Tax Audit Report is also required to be filed by the due
date as above.
- Fixed amounts have been suggested under the
recommendations of the current Finance Bill of penalties which are as follows :-
Penalty of Rs. 10,000/- for failure to comply with
certain notices and directives in course of certain proceedings;
Penalty of Rs. 25,000/- for failure of persons carrying
on professions or businesses to keep and maintain books of accounts and documents U/S.
271A.
Penalty of Rs. 10,000/- for failure to answer questions,
produce books of accounts, etc. as required U/S. 272A.
Penalty of Rs. 10,000/- for failure to apply for tax
deduction account number or quote the same. U/S. 272BB.
- Maximum tax on Co-operative Societies
reduced from 35% to 30%.
- 100% deduction for donations to the
National Trust for welfare of persons with autism, cerebral palsy, mental retardation and
multiple disabilities.
- Power to approve educational and medical
institutions for claiming tax exemption delegated by CBDT to CCITs.
- Tax on profit from domestic sales in case
of Export Oriented Units, and units located in Export Processing Zones, Free Trade Zones
and Software Technology Parks.
- Profit derived by the units located in the
Software Technology Parks from the export of "on-site" service will be eligible
for deduction like their other export income.
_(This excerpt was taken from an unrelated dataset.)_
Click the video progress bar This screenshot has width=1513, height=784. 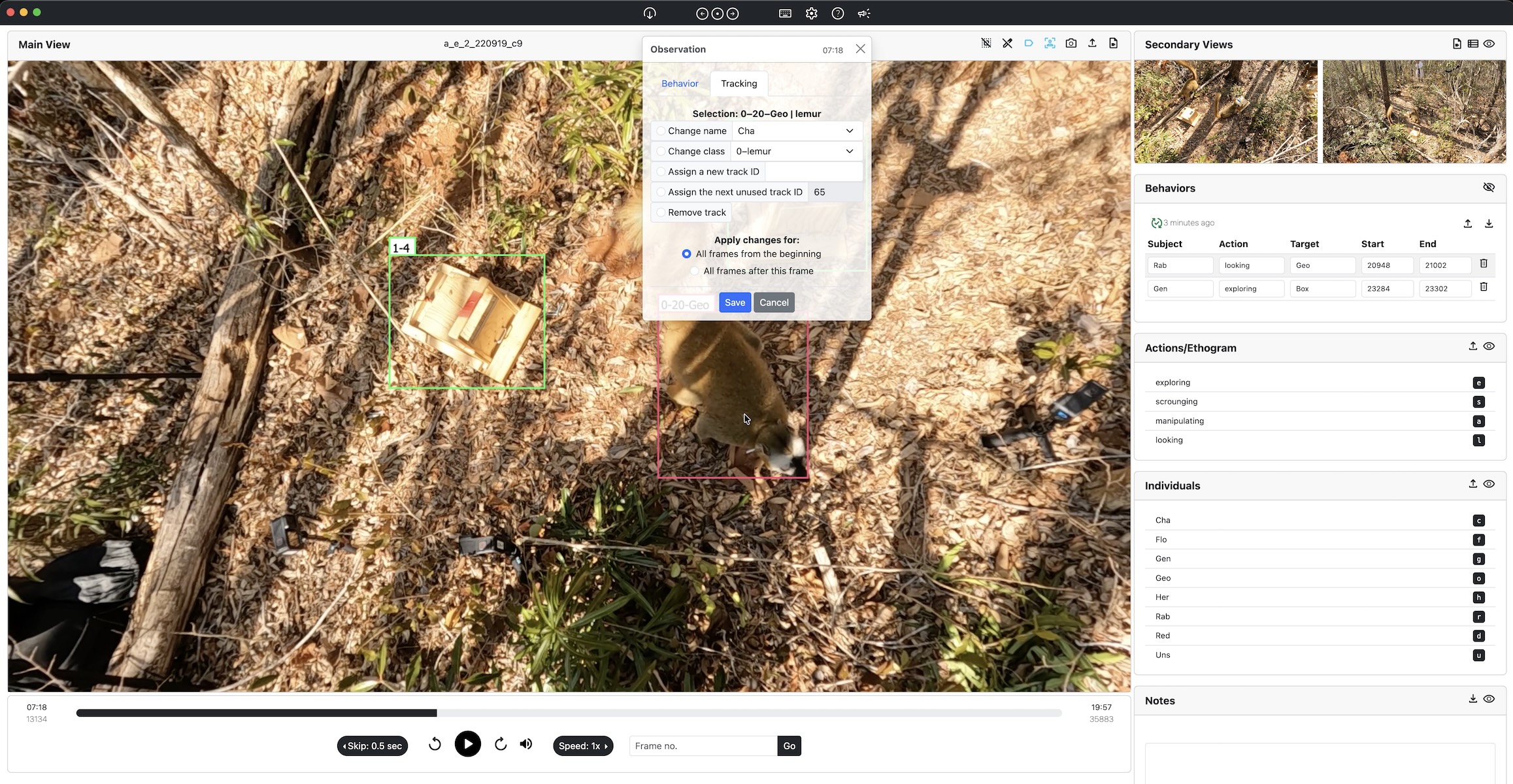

Units located out side these zones will also
get the benefit of tax exemption on such export earnings.
- Condition relating to transfer of ownership
of companies in sections 10A and 10B of the Income -tax Act shall not apply in respect to
companies in which public are substantially Interested.
- Tax exemption available to the Income of
NABARD, National Housing Bank and Small Industries Development Bank of India (SIDBI)
withdrawn.
- Tax exemption in respect of interest paid
on certain External Commercial Borrowings will not be available for such borrowings made
on or after the first day of June, 2001.
- 10-year tax holiday for the core sectors of
infrastructure namely, roads highway, rail system, water treatment and supply, irrigation,
sanitation and solid waste management system may be availed of during the initial twenty
years.
- In the case of airports, ports inland ports
and waterways, industrial parks and generation and distribution of power, tax holiday of
10years may be availed of during the initial fifteen years. The period of commencement of
business for power and industrial parks is also being extended up to 31 March 2001.
- Five years tax holiday and 30% deduction
for next 5years available to telecommunications reintroduced retrospectively from 1st
April, 2000 for the units commencing their operations on or before 31st march, 2003.These
concessions extended to internet service providers and broadband networks.
- Tax exemptions to guarantee commissions and
credit enhancement fees earned by financial institutions from infrastructure enterprises.
Co-operatives Banks will also be eligible for exemption of their income from investments
in approved infrastructure facilities.
- Weighted deduction of 150% for investment
and expenditure on biotechnology as well as for clinical trials, filing patents and
obtaining regulatory approvals.
The entire amount paid
to specify projects under the India Millennium Mission, 2020 will be eligible for125%
weighted deduction.
- The concessions available for
infrastructure by way of ten year tax holiday will be available to the developers of
Special Economic Zones on the same lines as developers of industrial parks. The Income of
investors making long-term investment for development of SEZs will also be exempt.
- Tax holiday for five years and 30%
deduction of profits for next five years to the enterprises engaged in integrated business
of handling, transportation and storage of food-grains.
- Development allowance available for tea
increased from 20% to 40%. The additional allowance will be used only for re-plantation,
rejuvenation and modernization of tea plantations and processing facilities.
- Depreciation in respect of ships and inland
water vessels increased to 25%.
- Acceleration depreciation at the rate of
50% on plants and machinery in weaving, processing and garment sectors of textile industry
purchased under the Technology Upgradation Fund Scheme.
- Foreign telecasting channels to be taxed in
India, on their income computed in accordance with the provisions of the Income-tax Act.